Bundan dolayı Atatürk bu millete çok büyük hizmetlerde bulunmuş Müslüman Türk milletine bir vatan ve devlet kazandırmıştır. Ona dinsiz deyip eleştirenlere hatırlatmak isterim. Elmalılı Hamdi Yazıra Kur-an tefsirini yazdıran Atatürktür. Heybeliada Ruhban Okulunu kapatan Atatürktür. Ölümüne kadar Ayasofya Camisinin ibadete açık kalmasında etken yine Atatürktür. Mübadele yoluyla Türkiyeyi Ermeni ve Rumlardan temizleyen Atatürktür. 1928 yılında Bursa Robert Kolejinde üç Türk kızı Hıristiyan oldu diye, Bakanlar Kurulu Kararı ile okulu kapatan yine Atatürktür.

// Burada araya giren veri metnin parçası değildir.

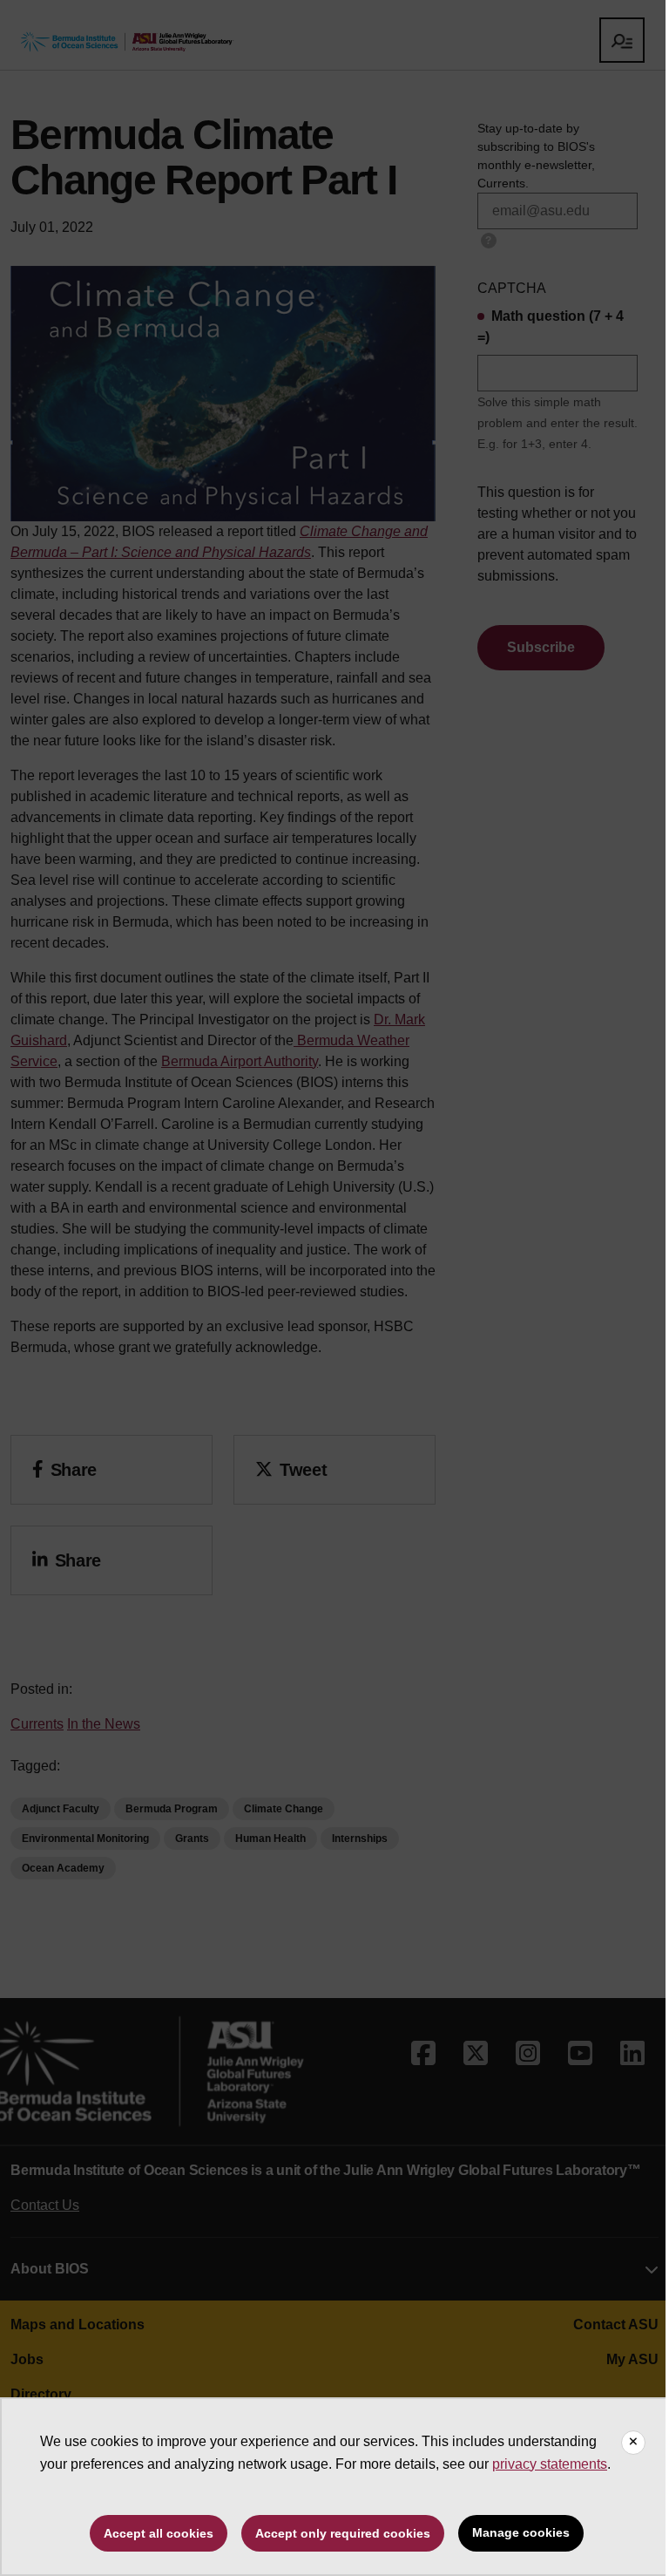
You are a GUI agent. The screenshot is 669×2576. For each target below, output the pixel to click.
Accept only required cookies (342, 2533)
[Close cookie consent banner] (633, 2442)
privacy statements (549, 2464)
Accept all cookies (158, 2533)
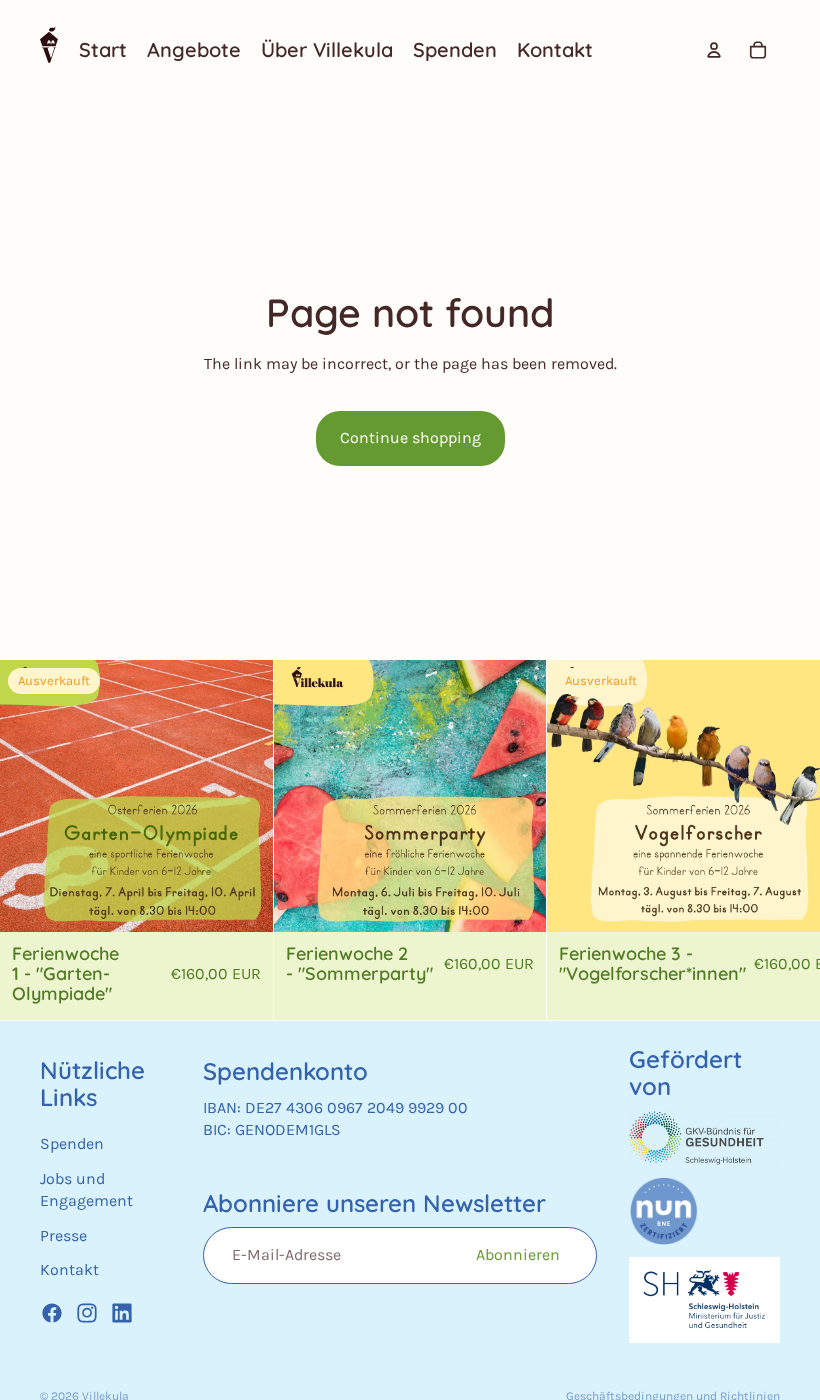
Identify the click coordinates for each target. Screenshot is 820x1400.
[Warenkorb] (758, 50)
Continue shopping (410, 437)
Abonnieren (518, 1254)
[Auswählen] (516, 901)
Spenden (72, 1143)
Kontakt (69, 1269)
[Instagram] (87, 1313)
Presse (63, 1234)
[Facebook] (52, 1313)
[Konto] (714, 50)
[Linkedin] (122, 1313)
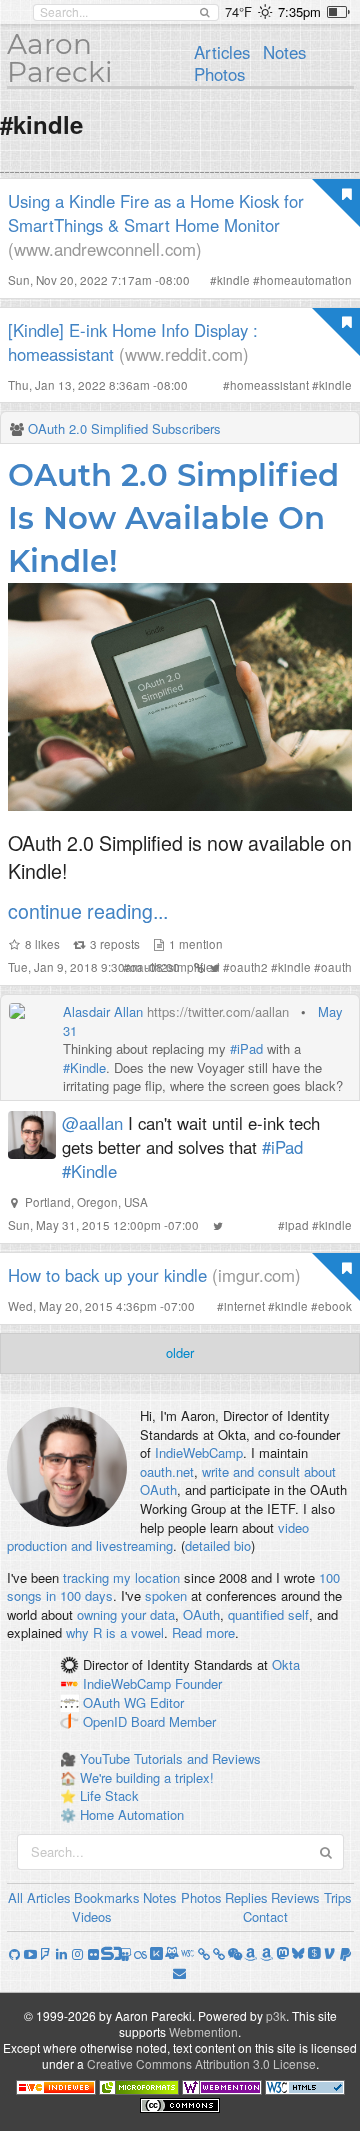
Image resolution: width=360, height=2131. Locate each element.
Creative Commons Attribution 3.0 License (201, 2063)
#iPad (246, 1048)
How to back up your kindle (107, 1275)
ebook (335, 1306)
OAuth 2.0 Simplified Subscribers (124, 428)
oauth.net (167, 1471)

Şimdi ise kendini topluma dindar diye tanıtanlara bakalım. AB uyum yasaları ile 40 bin kilise evi açtılar. 45 binin üzerinde Müslüman genç Hıristiyan oldu. Bana kalırsa, 24 saatte Heybeliada Ruhban Okulunu açarım diyen Milli Eğitim Bakanımız var. Nüfus kâğıtlarından dini İslam ibaresin kaldırdılar Dinler arası diyalog Cumhuriyet Hükümetinin misyonu haline geldi Oysa dinler arası diyalog merkezi Vatikanda bulunan Papalık Konseyi misyonunun organize ettiği, misyonerlik hareketidir ve hedefi Müslüman Türk milletini Hıristiyan yapmaktır. Aslında Türklerin Hıristiyan olması onlar için hiçte önemli değil dinler arası diyalog siyasi bir harekettir. Bu yolla direnci kırılan Türk milletinin vatanını elinden almanın adıdır dinler arası diyalog. Çıkartılan yabancıların mülk edinme yasası ve çıkartılacak vakıflar yasası ile azınlıklar yasası SEVR anlaşmasının yeniden uygulanmasıdır. Şehit kanlarıyla sulanmış vatan topraklarını Rumlara, Ermenilere, Almanlara, Fransızlara, İngilizlere ve tüm Hıristiyan ülkelerine satışa çıkartan sözde dindar kabineden oluşan bir hükümet. Sözü fazla uzatmayalım. Daha neler var neler! Şimdi varın Atatürkle şimdikilerin arasındaki mukayeseyi siz yapın!